## About this task
Counting task for the data below: how many lines hold the word "agent"? Answer with the number only.
Start of Block
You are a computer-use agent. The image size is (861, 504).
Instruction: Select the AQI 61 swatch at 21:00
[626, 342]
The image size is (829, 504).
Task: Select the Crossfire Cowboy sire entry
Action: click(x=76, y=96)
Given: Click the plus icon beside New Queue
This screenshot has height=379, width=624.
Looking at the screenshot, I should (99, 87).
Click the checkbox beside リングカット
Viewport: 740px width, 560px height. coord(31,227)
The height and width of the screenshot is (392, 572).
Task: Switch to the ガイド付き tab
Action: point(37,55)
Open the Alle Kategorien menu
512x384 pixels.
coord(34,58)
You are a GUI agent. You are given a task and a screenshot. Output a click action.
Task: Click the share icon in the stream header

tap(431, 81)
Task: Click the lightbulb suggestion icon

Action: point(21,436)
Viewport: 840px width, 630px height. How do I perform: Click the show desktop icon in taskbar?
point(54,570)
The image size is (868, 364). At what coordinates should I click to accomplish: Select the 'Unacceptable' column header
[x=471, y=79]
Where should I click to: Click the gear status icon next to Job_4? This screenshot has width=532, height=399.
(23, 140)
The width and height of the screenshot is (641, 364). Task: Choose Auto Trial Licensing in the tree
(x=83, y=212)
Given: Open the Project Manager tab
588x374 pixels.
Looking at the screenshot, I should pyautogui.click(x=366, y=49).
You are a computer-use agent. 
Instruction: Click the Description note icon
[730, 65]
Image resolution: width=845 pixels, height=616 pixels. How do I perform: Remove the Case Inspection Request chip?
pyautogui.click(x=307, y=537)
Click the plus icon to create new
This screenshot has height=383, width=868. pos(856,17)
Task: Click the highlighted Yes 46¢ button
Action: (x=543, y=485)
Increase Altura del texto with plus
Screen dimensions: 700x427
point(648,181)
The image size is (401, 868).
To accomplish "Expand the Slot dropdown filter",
End of Block
## Response to the exercise
3